Homepage GoVandals.com

The Idaho Vandals are the intercollegiate athletic teams of the University of Idaho. The Vandals participate in the NCAA's Division I FBS (Football Bowl Subdivision, formerly I-A) in the Western Athletic Conference (WAC).

In addition to football, the intercollegiate athletic program fields two teams (men's & women's) in the following sports: basketball, golf, tennis, cross-country, and track (indoor & outdoor). Volleyball, soccer, and swimming are varsity sports offered only for women.

The university's official colors are silver & gold, honoring the state's mining tradition. Because these metallic colors in tandem are not visually complementary for athletic uniforms, black & gold are the prevalent colors for the athletic teams, with an occasional use of silver, similar to Colorado, whose official colors are also silver and gold. Under head coach (and alumnus) Chris Tormey, the football team changed from yellow gold to metallic gold in 1995, and the other teams followed. Yellow gold and black were the colors used by the most of the varsity teams from 1978-95.

Contents

Conference affiliations

UI joined the WAC in July 2005, moving from the Big West Conference, which it had joined in 1996, moving back to Division I-A after 18 years in I-AA. Because the Big West discontinued football after the 2000 season, the UI was a "football-only" member of the Sun Belt Conference for four seasons (2001-04).

Prior to July 1996, UI competed in the Big Sky Conference for 33 years; it was a charter member in 1963. The Big Sky has been a Division I-AA conference since I-AA's formation in 1978, but from 1963-77, the conference was a "college division" (later Division II) for football.
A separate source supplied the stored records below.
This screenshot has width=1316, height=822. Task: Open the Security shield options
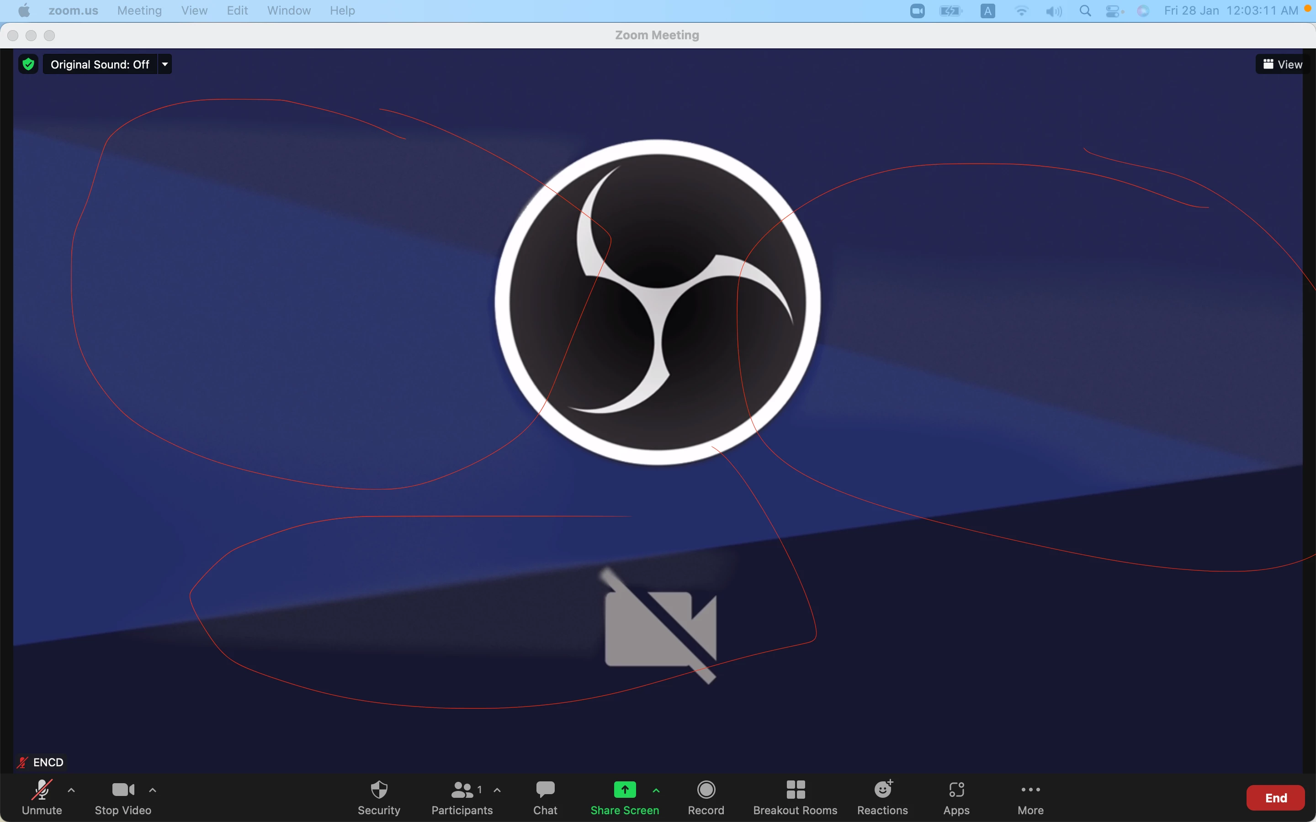pos(378,797)
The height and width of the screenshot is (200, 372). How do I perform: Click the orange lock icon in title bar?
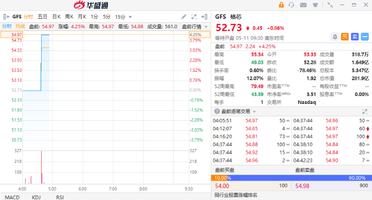(282, 5)
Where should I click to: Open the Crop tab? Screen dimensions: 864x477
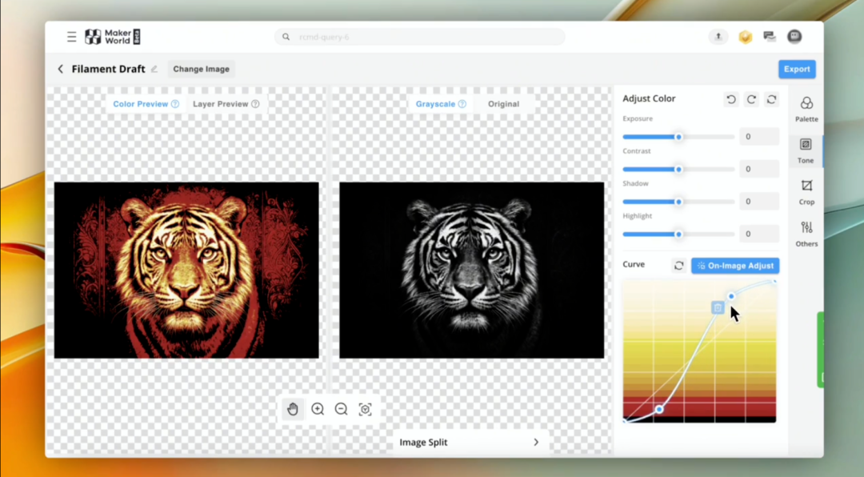tap(806, 192)
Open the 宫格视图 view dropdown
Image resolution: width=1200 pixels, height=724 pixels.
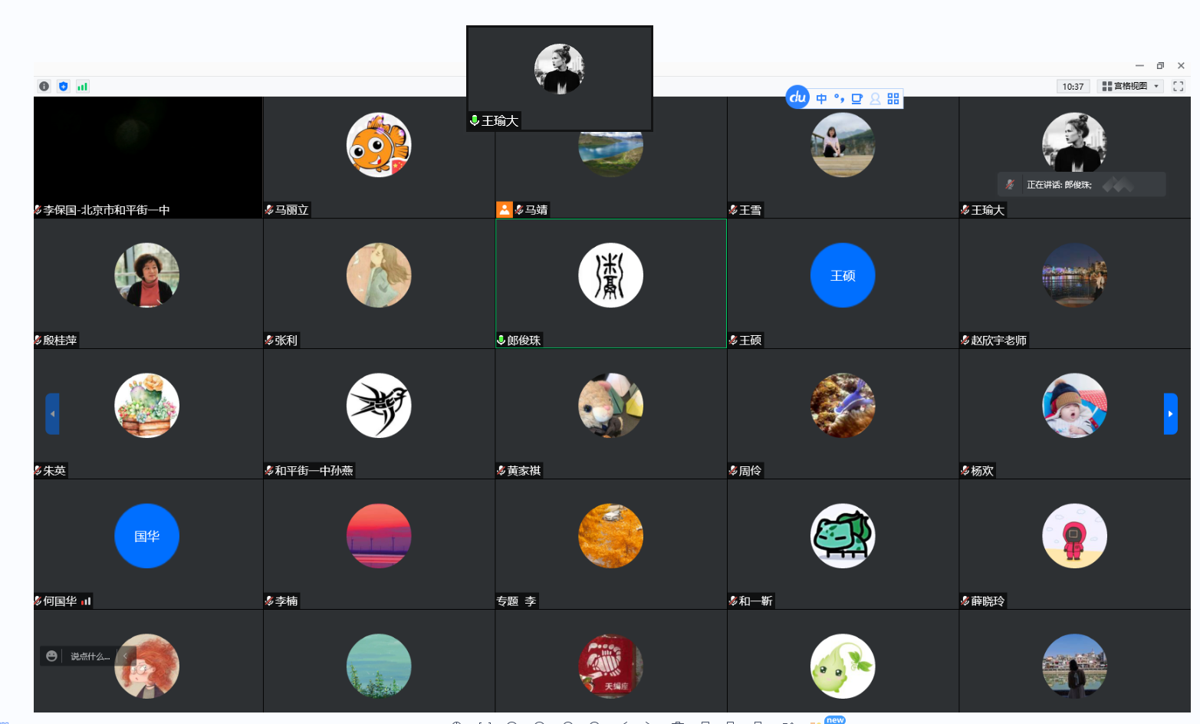(x=1130, y=87)
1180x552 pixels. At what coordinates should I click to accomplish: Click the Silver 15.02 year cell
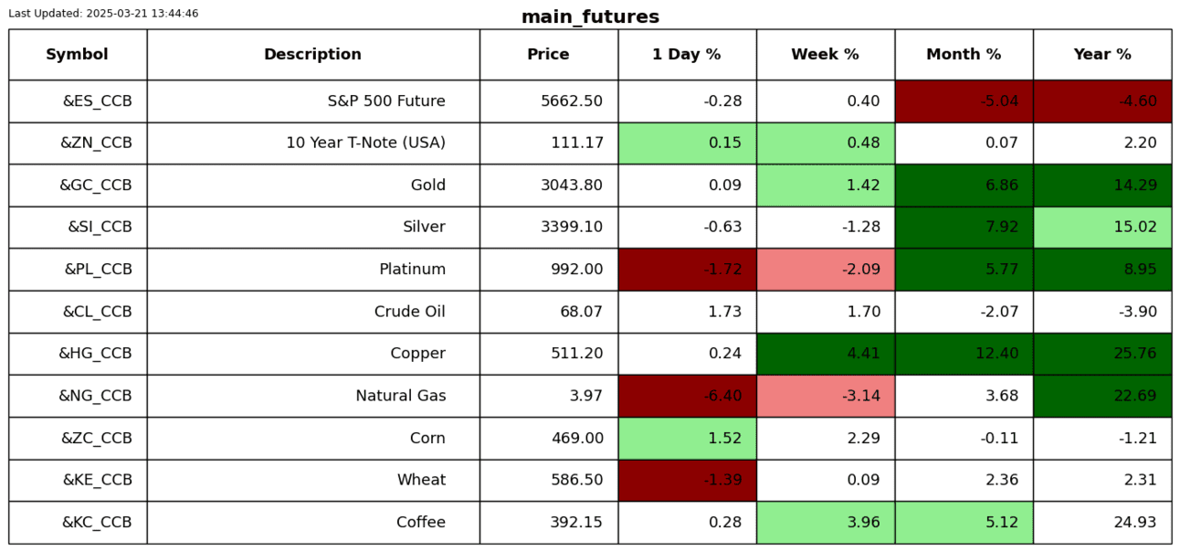pos(1102,228)
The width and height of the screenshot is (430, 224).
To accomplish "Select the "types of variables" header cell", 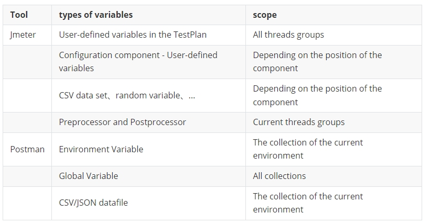I will 95,15.
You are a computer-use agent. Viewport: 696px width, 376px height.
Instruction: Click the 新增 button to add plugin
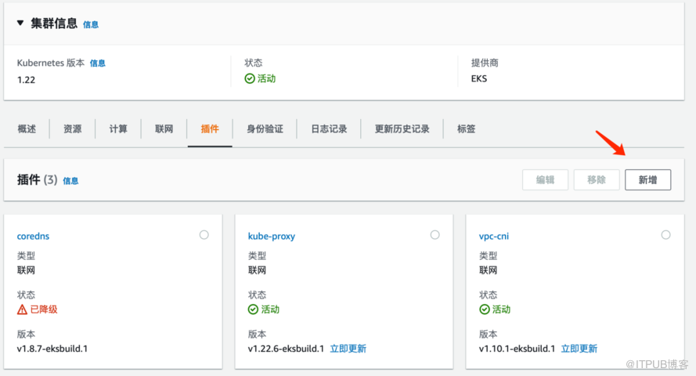point(647,179)
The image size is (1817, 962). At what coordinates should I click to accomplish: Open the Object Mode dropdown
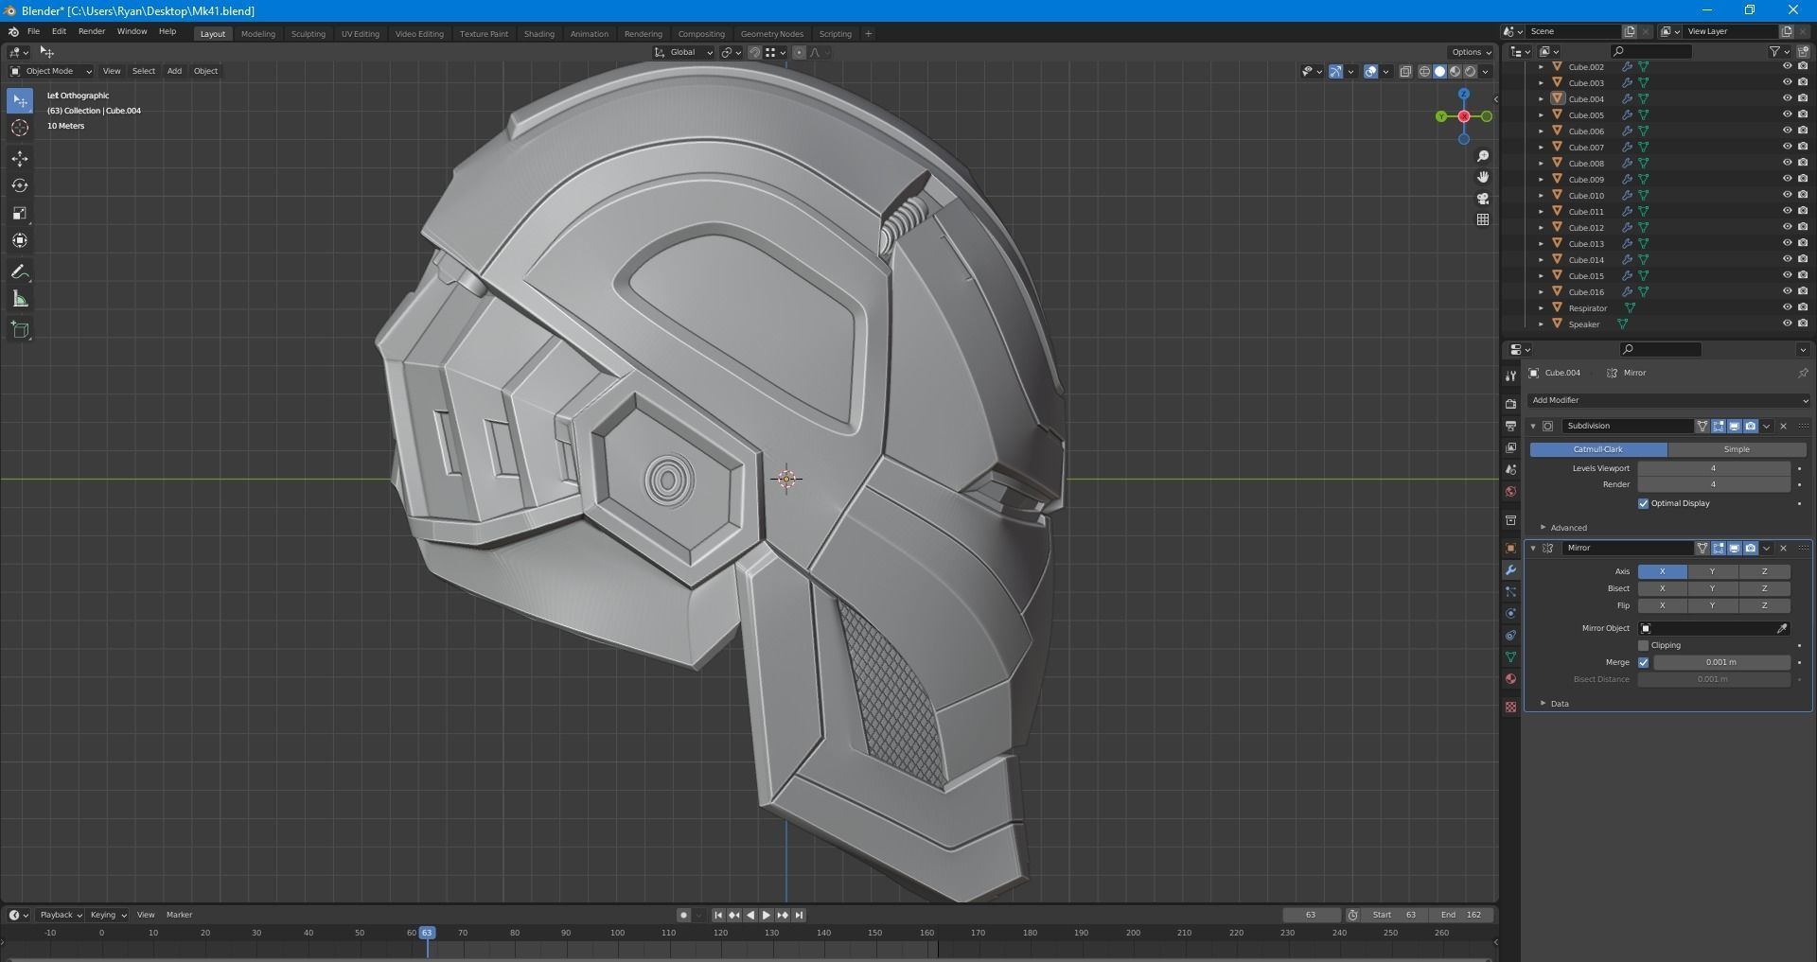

Although a charter member of the Big Sky, Idaho maintained its "university division" (Division I) status, with its additional football scholarships, by playing a non-conference schedule of Division I teams. Idaho moved down to the new I-AA division in 1978 as the Big Sky moved up from Division II.

From 1922-58, Idaho competed with eight of the present Pac-10 schools as a member of the Pacific Coast Conference. The PCC disbanded in the spring of 1959; Idaho then competed as an independent for four years until the Big Sky was launched in 1963.[1]

Facilities

The Kibbie Dome, home of the Idaho Vandals' football, basketball, track & field, and tennis teams.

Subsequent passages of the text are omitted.